[英]Manipulating every element in an n-level deep list of lists in python
Assuming we have a list of lists:假设我们有一个列表列表:
list_of_lists = [['a','b'],['x','y','z']]
What could be considered as an efficient way to assign a value for each element?什么可以被认为是为每个元素分配值的有效方法?
new_list_of_lists = assign_value_to_all_elements(list_of_lists,'0')
print(new_list_of_lists)
>> [['0','0'],['0','0','0']]
A non-efficient way that comes to my mind is:我想到的一种非有效方式是:
def assign_value_to_all_elements(list_of_lists, new_value = '0'):
for i in range(len(list_of_lists)):
for j in range(len(list_of_lists[i])):
list_of_lists[i][j] = new_value
return list_of_lists
We even cannot do this with a numpy array:我们甚至不能用 numpy 数组来做到这一点:
import numpy as np
list_of_lists_as_np_array = np.array([['a','b'],['x','y','z']])
list_of_lists_as_np_array[:,:] = '0'
Traceback (most recent call last):
File "<ipython-input-17-90ee38fde5f2>", line 3, in <module>
list_of_lists_as_np_array[:,:] = '0'
IndexError: too many indices for array
Only when both lists are the same size, it works:只有当两个列表大小相同时,它才有效:
import numpy as np
...: list_of_lists_as_np_array = np.array([['a','b'],['x','y']])

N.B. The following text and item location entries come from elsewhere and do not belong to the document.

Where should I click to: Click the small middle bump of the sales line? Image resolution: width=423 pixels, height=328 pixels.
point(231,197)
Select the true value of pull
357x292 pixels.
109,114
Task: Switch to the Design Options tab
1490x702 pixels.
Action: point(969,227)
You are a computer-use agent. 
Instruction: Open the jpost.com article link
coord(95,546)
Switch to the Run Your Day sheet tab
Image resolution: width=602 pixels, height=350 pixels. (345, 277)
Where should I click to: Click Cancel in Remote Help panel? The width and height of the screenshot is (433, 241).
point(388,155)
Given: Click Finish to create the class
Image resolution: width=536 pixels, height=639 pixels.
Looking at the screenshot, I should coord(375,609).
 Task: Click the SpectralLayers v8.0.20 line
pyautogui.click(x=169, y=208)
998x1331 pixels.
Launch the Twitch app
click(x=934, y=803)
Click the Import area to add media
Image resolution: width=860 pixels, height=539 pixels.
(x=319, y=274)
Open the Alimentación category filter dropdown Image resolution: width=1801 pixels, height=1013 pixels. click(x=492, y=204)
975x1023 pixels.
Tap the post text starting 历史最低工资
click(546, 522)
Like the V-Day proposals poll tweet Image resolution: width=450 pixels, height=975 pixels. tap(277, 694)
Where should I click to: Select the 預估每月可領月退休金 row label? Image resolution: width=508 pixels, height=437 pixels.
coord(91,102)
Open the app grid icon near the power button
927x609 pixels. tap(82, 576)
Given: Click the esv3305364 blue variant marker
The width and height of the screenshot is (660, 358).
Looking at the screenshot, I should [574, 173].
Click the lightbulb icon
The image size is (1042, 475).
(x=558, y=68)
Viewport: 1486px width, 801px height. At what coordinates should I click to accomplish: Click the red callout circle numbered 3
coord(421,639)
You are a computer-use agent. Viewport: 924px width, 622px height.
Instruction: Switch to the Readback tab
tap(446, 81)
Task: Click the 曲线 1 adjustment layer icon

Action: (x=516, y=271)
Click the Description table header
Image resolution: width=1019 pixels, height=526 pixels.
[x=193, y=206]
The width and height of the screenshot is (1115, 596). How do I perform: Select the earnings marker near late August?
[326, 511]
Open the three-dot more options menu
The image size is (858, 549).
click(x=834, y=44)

...: list_of_lists_as_np_array[:,:] = '0'
...: list_of_lists_as_np_array
Out[23]:
array([['0', '0'],
['0', '0']], dtype='<U1')
In the example, we are working with list of lists (2 levels deep).在示例中,我们正在使用列表列表(2 级深)。
However this could be generalized to list of list of... lists (n levels deep).但是,这可以概括为...列表列表(n 级深)。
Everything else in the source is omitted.